Could you reproduce the records below word for word, beginning with the line that contains "coordinates (1469, 1007)." and continuing through the line that contains "center [1058, 110].", with both of those lines included?

*** TASK DATA ***

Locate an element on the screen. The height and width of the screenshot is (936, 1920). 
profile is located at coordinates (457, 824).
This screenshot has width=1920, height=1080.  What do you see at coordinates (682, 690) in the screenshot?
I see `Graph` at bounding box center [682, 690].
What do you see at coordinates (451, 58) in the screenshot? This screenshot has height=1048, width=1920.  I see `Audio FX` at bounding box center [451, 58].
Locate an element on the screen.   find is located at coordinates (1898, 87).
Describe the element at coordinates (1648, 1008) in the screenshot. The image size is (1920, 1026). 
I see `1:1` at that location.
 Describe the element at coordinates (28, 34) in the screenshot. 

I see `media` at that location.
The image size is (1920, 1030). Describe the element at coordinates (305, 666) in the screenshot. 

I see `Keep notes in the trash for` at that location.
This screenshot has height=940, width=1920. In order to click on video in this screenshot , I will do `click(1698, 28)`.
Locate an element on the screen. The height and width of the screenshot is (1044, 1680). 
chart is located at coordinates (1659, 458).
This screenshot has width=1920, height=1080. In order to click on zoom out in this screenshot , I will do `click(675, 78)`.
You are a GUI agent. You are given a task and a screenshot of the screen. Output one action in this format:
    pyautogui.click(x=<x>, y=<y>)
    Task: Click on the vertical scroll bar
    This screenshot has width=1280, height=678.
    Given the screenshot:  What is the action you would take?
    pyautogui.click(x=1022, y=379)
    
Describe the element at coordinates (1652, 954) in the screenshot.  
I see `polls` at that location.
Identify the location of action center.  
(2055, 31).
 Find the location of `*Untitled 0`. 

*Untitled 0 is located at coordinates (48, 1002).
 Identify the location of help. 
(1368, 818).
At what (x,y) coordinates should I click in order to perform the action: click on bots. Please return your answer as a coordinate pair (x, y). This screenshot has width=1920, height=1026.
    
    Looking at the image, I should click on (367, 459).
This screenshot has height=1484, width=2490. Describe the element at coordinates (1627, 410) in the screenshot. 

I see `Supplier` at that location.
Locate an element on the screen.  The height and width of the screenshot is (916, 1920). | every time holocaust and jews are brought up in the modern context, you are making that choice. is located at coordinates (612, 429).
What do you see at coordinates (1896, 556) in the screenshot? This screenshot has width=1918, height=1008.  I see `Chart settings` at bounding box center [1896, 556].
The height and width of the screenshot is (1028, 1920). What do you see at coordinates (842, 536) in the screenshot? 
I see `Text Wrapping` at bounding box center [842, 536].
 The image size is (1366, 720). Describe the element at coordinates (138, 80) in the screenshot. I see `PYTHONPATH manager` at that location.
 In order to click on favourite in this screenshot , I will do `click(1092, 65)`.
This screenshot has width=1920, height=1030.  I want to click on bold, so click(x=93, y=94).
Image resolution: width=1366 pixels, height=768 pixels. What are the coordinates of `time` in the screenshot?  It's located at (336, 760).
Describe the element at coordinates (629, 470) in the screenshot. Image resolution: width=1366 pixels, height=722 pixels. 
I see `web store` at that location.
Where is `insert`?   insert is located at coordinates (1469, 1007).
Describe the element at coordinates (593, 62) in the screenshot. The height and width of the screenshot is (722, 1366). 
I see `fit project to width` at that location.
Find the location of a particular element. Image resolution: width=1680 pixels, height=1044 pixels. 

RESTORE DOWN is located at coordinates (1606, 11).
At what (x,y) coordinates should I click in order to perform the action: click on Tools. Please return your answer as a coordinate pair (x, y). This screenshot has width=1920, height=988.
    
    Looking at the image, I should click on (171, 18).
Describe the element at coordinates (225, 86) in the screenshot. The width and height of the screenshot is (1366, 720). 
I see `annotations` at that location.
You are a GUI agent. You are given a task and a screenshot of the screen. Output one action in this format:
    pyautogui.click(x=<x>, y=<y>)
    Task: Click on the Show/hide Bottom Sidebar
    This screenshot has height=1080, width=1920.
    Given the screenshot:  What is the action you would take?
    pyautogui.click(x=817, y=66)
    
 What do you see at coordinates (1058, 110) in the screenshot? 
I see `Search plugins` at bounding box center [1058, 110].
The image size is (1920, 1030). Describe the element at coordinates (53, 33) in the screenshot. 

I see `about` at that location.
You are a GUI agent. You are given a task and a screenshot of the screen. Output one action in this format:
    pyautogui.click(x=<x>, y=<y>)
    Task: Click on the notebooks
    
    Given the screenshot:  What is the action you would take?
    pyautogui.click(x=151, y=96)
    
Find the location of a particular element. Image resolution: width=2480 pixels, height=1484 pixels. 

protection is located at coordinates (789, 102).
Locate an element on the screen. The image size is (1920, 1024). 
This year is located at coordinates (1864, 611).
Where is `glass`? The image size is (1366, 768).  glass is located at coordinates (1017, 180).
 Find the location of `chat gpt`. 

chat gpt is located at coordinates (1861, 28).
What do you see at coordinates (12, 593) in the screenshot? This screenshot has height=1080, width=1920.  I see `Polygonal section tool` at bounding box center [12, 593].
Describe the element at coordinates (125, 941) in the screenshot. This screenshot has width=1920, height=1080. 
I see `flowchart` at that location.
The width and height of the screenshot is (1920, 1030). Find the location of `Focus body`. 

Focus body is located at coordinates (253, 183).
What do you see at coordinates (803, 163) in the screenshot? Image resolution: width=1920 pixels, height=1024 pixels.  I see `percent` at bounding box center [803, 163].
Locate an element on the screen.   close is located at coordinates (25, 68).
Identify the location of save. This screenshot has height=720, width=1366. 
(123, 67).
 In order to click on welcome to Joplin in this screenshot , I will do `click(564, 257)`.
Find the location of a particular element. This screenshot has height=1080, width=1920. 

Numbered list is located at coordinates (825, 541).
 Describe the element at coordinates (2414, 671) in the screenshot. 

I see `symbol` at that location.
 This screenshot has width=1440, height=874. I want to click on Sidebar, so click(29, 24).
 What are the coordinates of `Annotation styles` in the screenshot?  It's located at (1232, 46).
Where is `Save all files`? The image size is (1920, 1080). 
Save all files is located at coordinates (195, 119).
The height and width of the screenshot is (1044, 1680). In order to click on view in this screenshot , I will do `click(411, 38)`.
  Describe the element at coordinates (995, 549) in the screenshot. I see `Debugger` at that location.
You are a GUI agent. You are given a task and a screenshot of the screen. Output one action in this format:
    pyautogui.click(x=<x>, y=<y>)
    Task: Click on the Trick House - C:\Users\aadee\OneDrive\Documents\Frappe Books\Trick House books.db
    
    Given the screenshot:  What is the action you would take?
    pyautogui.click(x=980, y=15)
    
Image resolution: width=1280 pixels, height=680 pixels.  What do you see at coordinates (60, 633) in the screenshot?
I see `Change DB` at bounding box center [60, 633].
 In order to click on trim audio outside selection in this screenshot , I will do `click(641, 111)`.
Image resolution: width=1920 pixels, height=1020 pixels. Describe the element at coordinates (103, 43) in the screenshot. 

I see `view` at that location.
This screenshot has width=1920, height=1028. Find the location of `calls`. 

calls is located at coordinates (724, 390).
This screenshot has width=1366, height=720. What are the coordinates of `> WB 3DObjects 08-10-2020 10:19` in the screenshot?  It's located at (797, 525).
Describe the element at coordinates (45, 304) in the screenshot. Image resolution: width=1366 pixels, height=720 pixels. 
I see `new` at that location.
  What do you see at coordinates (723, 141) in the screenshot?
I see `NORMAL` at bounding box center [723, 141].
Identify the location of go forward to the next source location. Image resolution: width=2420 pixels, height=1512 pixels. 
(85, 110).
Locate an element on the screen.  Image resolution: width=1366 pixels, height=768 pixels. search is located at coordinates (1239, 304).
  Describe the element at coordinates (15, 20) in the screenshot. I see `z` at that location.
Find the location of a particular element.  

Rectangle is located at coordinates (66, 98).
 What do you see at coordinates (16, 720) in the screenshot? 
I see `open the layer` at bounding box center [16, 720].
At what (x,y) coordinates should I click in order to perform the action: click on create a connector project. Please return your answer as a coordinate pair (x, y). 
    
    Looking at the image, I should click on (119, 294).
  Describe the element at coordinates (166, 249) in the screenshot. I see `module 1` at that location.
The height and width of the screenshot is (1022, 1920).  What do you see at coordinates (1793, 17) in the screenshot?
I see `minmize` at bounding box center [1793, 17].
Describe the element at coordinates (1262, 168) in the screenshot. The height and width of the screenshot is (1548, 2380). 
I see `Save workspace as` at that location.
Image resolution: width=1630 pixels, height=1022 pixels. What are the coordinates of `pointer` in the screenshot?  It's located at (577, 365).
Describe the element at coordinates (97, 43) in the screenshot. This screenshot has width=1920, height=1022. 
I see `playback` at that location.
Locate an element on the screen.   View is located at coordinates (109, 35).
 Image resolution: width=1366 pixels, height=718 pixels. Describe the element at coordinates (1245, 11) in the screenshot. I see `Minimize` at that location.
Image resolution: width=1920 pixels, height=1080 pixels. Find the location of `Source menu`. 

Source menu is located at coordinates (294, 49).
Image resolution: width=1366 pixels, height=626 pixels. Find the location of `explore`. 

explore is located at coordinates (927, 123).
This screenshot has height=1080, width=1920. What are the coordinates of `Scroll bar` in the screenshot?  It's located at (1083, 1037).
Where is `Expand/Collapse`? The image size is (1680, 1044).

***

- SOLUTION TO THIS EXERCISE:
Where is `insert`?   insert is located at coordinates (1469, 1007).
Describe the element at coordinates (593, 62) in the screenshot. The height and width of the screenshot is (722, 1366). 
I see `fit project to width` at that location.
Find the location of a particular element. Image resolution: width=1680 pixels, height=1044 pixels. 

RESTORE DOWN is located at coordinates (1606, 11).
At what (x,y) coordinates should I click in order to perform the action: click on Tools. Please return your answer as a coordinate pair (x, y). This screenshot has width=1920, height=988.
    
    Looking at the image, I should click on (171, 18).
Describe the element at coordinates (225, 86) in the screenshot. The width and height of the screenshot is (1366, 720). 
I see `annotations` at that location.
You are a GUI agent. You are given a task and a screenshot of the screen. Output one action in this format:
    pyautogui.click(x=<x>, y=<y>)
    Task: Click on the Show/hide Bottom Sidebar
    This screenshot has height=1080, width=1920.
    Given the screenshot:  What is the action you would take?
    pyautogui.click(x=817, y=66)
    
 What do you see at coordinates (1058, 110) in the screenshot? 
I see `Search plugins` at bounding box center [1058, 110].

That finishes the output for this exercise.